Why datey? • datey

library(datey)

Calculating per annum rates from date input data

Mortality rates, valuation assumptions and many other actuarial quantities are defined per year, but the data they are applied to – dates of birth, dates of death, policy anniversaries, valuation dates – are measured in days.

It’s common to treat mapping dates onto an annual scale as trivial, but consider these two calculations:

‘Add half a year’ twice starting from 2000‑01‑01. Does this land on the same point in time as a single ‘add one year’ step?
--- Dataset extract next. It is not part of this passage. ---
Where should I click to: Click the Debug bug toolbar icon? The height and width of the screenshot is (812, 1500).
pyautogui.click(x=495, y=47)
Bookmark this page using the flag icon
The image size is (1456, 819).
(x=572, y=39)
With most day-based arithmetic, the answer is no – the result depends on how you split the year up, and on the order in which you do the additions.
‘Add one year’ to 2024‑02‑29. There is no 2025‑02‑29, so is it 2025‑02‑28 or is it 2025‑03‑01? Both are defensible, and different tools (and different people) choose differently.

For a single ad hoc calculation we usually ignore the ambiguity and do ‘something sensible’. But actuarial modelling typically entails thousands or even millions of these calculations, and so it is important to ensure that they produce consistent results.

An annual grid of clicks

datey picks a single standardised and precise mapping from dates to clicks, where one click is 1 / 534 360 of a year, a number chosen so that 1/365 and 1/366 of a year, and useful fractions of days and years, are represented exactly.

Dates (datey) and durations (durationy) are stored internally as a count of clicks, which means that date and duration calculations reduce to plain old integer arithmetic.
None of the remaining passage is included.